Untuk maju, kita harus lebih terbuka terhadap tenaga ahli dan top manajemen asing serta perusahaan-perusahaan kelas dunia yang bergerak di bidang yang belum kita kuasai. 
Kuncinya adalah:
#1. Modal dan tenaga asing tersebut membawa etos kerja, keahlian dalam proses bekerja, manajemen, ilmu pengetahuan, teknologi mereka dalam desain yang terstruktur untuk alih pengetahuan dan teknologi dalam jangka waktu tertentu. 
#2. Pemerintah sebagai regulator dan penegak hukum tidak korup, bekerja untuk kepentingan orang banyak, membuat standard kualitas dan KPI yang tinggi dan memastikan semua hukum dan KPI  dipenuhi. Memastikan bahwa kita adalah Tuan di rumah sendiri bagi perusahaan-perusahaan asing dan tenaga ahli dan top manajemennya. 
#3. Memastikan anak bangsa belajar dan duduk di posisi-posisi strategis untuk menyerap semua keahlian, ilmu, manajemen dan teknologi yang ada.
#4. Menyediakan dana yang cukup untuk pada saatnya mengambil alih perusahaan-perusahaan asing tersebut 
#6. Tetap menjaga dan meningkatkan kualitas ilmu, proses, teknologi, manajemen dari yang ditinggalkan oleh asing tersebut pada saat ambil alih. Misalnya pengambil alihan 80% saham Newmont Nusa Tenggara oleh perusahaan anak negeri dan 51% saham Freeport jangan sampai menurunkan standard prosedur kerja maupun kualitas dan proses manajemen perusahaan-perusahaan tsb, bahkan seharusnya meningkatkan ke standard yang lebih tinggi. 

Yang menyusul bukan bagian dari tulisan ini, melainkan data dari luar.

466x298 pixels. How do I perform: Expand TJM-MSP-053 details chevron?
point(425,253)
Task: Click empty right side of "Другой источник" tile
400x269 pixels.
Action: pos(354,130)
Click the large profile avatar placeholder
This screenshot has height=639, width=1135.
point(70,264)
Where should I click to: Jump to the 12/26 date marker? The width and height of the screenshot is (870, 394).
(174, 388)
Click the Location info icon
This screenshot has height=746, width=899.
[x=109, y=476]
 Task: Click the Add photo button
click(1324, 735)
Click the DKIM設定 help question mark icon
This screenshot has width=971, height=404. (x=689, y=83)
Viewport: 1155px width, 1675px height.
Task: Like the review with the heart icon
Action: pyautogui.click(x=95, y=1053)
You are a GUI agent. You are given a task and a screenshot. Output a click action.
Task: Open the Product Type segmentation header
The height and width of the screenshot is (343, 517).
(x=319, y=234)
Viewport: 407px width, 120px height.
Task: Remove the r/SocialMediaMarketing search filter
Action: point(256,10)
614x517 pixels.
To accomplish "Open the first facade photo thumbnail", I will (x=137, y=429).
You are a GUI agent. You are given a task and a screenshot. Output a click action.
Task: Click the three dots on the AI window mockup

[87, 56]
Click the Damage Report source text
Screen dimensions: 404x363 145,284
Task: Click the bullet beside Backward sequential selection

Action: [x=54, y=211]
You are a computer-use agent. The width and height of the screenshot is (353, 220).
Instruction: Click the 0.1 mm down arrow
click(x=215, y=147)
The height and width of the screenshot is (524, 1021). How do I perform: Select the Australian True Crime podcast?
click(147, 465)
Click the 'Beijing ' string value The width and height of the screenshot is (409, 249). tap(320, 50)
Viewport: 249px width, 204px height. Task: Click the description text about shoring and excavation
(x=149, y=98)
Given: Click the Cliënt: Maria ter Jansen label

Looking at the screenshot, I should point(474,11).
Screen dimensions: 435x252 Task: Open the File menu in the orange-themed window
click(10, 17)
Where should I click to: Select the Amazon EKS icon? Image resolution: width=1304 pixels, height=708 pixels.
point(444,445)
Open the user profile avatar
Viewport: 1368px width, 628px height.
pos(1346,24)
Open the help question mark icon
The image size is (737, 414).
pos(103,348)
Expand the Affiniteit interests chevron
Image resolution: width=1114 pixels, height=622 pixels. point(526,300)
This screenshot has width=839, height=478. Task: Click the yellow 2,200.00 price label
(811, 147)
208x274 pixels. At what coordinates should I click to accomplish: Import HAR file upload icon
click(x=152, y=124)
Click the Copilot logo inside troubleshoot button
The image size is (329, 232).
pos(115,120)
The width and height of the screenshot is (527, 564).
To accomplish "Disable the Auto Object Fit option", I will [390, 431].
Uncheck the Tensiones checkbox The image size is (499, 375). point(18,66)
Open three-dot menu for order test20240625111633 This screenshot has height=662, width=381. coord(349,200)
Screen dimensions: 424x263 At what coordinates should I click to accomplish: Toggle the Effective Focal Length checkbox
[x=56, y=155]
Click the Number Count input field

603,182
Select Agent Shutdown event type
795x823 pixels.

Dengan populasi 255 juta orang dan pendidikan yang lumayan tinggi, jangan sampai kita terjebak dalam ekonomi negara kelas menengah dan tidak bisa naik kelas menjadi negara maju hanya karena phobia terhadap modal, SDM dan teknologi asing. Lama-lama kita jadi katak di bawah tempurung.